YOUR OBJECTIVE:
Report how many lines below contain the word "availability", and give only that number.

[Pixel coordinate grounding data]
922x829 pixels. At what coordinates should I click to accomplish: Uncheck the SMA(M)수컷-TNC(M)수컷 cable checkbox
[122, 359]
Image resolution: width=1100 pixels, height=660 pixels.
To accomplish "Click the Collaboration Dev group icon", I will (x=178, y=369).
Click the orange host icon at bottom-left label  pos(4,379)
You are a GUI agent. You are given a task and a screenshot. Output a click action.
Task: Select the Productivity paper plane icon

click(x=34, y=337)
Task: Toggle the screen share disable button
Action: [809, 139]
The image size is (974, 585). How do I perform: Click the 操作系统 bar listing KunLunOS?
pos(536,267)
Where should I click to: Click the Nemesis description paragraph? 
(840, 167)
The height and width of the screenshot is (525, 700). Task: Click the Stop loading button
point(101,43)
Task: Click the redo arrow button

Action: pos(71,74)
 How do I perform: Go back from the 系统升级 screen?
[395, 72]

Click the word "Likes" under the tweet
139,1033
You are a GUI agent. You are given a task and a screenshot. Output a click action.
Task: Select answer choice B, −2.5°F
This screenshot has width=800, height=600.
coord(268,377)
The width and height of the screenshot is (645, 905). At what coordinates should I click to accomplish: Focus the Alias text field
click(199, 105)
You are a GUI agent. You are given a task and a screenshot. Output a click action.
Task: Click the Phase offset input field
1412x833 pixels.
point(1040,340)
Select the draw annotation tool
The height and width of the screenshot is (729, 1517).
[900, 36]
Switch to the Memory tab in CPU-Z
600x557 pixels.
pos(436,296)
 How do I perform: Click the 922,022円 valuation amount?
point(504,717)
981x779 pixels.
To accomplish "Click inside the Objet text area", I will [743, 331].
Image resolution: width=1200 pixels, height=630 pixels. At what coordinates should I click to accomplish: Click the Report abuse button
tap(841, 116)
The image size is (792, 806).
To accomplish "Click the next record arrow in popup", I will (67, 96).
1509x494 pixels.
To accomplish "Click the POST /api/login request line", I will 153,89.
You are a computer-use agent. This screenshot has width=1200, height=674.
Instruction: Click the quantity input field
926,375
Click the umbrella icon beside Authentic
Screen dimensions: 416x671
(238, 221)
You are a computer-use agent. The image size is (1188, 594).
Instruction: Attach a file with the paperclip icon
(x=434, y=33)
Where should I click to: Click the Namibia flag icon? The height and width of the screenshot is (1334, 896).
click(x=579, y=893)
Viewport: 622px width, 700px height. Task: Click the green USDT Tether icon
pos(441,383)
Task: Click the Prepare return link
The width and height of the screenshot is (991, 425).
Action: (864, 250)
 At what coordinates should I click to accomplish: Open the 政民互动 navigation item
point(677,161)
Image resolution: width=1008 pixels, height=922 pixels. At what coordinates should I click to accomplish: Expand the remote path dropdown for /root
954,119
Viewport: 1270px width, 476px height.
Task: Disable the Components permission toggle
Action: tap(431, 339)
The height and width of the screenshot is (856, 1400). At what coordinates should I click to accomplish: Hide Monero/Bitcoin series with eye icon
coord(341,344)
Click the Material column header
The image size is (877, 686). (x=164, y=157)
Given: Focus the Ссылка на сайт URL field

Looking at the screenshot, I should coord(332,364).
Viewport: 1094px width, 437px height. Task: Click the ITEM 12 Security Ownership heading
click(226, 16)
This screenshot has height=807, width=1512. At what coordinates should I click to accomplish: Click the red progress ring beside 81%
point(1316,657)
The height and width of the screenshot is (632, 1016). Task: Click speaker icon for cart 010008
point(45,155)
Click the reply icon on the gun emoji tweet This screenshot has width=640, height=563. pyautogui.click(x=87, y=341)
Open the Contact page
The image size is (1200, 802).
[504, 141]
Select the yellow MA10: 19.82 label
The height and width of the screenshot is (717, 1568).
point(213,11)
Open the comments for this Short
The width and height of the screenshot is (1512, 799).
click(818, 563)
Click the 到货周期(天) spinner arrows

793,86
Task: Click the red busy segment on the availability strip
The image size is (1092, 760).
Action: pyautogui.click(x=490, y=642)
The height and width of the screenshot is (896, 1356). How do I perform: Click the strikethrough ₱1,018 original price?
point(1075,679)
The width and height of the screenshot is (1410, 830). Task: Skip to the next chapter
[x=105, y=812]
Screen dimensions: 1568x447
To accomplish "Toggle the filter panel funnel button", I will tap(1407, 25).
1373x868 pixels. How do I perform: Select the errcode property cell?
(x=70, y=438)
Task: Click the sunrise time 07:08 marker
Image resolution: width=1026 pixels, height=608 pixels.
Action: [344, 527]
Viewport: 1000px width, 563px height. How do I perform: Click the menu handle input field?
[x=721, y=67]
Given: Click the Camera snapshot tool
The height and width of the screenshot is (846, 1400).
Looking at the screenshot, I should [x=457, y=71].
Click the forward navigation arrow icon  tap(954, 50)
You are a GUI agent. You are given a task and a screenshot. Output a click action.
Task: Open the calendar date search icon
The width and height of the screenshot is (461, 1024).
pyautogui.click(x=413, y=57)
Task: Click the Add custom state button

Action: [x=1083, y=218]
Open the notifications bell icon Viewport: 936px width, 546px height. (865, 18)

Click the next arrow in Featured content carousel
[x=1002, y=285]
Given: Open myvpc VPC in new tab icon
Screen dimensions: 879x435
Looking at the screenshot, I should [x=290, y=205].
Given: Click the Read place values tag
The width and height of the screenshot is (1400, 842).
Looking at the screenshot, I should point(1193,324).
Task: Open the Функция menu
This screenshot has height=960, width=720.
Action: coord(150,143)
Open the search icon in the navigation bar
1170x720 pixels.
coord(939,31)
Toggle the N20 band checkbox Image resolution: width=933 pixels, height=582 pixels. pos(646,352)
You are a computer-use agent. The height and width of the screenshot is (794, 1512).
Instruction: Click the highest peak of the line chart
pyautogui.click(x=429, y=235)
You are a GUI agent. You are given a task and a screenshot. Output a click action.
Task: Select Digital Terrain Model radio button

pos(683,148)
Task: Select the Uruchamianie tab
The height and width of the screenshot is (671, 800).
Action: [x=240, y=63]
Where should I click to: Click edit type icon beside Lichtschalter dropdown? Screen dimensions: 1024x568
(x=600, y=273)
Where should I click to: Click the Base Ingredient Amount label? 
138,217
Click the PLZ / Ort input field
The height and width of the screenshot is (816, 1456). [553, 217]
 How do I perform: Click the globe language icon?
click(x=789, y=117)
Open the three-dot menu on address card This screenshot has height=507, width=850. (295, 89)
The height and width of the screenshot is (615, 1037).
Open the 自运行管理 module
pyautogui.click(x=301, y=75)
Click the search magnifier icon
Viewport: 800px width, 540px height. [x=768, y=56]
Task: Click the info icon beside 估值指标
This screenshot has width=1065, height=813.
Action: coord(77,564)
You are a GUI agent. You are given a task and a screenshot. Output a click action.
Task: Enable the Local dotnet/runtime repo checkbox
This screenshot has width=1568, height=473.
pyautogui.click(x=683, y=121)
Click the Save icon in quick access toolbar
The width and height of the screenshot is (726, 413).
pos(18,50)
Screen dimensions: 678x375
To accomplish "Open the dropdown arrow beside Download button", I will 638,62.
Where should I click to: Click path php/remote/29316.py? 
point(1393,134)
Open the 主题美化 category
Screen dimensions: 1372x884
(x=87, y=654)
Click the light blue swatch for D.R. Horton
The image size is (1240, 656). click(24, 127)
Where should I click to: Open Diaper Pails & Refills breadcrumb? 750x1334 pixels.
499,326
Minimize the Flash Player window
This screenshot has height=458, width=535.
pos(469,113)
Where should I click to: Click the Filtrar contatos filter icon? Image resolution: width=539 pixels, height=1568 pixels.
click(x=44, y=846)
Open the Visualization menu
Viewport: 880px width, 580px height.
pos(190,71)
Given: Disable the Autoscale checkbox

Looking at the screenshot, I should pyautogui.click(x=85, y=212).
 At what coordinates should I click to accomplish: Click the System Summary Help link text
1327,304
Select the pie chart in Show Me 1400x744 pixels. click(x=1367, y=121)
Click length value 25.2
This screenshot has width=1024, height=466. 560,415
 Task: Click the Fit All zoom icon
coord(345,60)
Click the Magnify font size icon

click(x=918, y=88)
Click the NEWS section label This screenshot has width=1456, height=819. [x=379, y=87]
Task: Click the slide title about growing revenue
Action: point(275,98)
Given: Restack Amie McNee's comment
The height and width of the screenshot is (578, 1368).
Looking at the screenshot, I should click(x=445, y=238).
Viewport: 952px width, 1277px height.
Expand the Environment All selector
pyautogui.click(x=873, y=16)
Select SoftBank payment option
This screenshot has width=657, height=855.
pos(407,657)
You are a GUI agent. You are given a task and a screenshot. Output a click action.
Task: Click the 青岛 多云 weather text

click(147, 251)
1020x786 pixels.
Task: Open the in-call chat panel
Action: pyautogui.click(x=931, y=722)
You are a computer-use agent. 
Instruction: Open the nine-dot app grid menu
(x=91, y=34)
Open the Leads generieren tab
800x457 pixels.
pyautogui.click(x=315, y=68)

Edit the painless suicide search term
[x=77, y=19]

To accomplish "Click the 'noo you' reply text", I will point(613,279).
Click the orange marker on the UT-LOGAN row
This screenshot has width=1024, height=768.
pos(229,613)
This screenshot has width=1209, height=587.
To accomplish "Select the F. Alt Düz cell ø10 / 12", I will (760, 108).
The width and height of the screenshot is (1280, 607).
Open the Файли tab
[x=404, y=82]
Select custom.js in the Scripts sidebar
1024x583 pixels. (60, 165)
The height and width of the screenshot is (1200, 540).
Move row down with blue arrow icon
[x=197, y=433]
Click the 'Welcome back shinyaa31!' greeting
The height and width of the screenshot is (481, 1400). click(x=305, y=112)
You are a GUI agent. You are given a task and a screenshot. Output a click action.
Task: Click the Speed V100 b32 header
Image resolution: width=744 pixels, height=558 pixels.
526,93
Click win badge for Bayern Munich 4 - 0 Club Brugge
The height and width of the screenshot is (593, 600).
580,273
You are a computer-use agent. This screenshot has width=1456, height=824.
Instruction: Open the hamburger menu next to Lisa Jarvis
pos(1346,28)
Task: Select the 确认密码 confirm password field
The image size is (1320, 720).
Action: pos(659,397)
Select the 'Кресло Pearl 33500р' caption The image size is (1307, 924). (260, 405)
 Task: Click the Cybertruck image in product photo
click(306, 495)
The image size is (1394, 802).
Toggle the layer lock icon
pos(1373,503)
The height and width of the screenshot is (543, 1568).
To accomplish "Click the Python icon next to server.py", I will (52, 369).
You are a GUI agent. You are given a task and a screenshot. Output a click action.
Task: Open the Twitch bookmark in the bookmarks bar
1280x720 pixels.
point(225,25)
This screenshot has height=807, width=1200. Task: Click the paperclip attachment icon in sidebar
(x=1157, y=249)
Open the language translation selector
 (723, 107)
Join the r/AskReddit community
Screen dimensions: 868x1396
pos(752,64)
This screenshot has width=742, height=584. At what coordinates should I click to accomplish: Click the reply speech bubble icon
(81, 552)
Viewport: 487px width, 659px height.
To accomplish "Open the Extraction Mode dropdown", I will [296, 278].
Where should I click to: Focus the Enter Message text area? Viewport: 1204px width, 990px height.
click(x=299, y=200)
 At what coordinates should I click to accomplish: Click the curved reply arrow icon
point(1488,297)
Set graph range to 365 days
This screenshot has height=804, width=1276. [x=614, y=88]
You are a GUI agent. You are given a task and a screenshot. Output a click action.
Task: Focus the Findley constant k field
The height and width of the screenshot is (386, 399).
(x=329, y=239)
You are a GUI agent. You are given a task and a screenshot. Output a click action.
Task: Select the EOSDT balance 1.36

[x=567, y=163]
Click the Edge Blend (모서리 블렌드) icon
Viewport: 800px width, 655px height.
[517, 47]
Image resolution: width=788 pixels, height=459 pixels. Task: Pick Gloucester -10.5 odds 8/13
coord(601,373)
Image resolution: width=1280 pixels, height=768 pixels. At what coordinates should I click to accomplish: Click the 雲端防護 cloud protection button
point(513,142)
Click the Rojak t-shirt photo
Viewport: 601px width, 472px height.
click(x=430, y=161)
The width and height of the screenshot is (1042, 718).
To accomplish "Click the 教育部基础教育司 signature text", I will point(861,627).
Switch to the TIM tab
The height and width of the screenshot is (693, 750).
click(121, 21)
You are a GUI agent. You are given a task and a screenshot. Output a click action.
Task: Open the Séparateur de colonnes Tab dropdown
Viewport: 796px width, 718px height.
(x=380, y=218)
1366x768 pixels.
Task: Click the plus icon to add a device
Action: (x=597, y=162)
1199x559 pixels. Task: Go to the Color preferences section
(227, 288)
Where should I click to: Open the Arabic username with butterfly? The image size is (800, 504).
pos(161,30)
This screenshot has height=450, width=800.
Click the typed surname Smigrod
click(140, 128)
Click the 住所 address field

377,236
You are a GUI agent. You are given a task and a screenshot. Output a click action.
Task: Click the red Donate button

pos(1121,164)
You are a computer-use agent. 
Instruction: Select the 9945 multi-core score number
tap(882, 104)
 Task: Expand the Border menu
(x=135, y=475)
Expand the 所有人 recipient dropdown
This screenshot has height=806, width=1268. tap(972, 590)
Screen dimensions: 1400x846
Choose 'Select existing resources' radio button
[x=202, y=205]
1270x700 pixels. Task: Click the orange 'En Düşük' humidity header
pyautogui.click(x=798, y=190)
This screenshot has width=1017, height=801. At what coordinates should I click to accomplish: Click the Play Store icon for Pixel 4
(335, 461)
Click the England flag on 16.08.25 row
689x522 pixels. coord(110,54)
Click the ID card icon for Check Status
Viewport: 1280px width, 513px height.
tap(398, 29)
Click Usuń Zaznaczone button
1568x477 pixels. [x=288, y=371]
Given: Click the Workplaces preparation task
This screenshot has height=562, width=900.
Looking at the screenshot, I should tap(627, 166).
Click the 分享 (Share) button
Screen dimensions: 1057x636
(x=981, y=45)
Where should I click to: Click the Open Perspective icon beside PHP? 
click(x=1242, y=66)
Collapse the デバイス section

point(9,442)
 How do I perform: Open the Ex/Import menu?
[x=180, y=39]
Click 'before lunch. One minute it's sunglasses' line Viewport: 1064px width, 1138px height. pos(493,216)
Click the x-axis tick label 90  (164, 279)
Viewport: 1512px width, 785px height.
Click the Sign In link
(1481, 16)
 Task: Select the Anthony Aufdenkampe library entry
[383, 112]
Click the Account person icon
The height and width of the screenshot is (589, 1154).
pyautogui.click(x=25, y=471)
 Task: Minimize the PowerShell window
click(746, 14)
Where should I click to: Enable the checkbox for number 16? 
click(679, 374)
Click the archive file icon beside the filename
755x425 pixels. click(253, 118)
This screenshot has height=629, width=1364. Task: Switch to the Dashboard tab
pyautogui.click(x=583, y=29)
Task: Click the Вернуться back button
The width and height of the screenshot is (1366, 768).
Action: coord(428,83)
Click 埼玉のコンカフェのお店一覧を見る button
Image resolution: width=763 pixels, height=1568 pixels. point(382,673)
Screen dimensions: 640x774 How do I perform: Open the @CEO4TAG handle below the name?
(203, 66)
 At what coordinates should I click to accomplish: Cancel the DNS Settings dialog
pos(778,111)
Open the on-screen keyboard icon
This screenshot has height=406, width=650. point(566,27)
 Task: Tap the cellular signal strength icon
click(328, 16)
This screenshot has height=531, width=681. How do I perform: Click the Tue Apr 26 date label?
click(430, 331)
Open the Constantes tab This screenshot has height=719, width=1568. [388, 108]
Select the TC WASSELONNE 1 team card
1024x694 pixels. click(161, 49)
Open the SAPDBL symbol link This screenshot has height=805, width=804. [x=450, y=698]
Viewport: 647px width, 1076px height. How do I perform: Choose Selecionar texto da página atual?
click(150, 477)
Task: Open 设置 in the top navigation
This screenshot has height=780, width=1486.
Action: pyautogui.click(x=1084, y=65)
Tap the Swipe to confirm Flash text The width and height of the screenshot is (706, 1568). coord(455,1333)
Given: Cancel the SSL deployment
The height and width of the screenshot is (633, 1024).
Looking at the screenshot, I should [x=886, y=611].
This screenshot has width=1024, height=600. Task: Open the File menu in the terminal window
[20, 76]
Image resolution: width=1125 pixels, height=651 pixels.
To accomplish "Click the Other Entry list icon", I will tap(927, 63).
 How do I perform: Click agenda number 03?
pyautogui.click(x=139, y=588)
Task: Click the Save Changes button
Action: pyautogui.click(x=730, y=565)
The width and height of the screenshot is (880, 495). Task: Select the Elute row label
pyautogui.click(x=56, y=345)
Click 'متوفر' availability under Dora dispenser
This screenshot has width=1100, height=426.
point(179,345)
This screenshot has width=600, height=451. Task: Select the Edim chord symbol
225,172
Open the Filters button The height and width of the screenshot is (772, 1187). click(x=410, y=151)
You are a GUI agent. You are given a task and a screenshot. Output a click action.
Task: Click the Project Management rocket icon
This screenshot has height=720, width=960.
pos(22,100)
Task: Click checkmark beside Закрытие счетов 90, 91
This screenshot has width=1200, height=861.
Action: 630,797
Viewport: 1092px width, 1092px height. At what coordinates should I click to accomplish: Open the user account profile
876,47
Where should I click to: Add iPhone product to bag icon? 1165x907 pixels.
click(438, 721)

WRITTEN SOLUTION:
2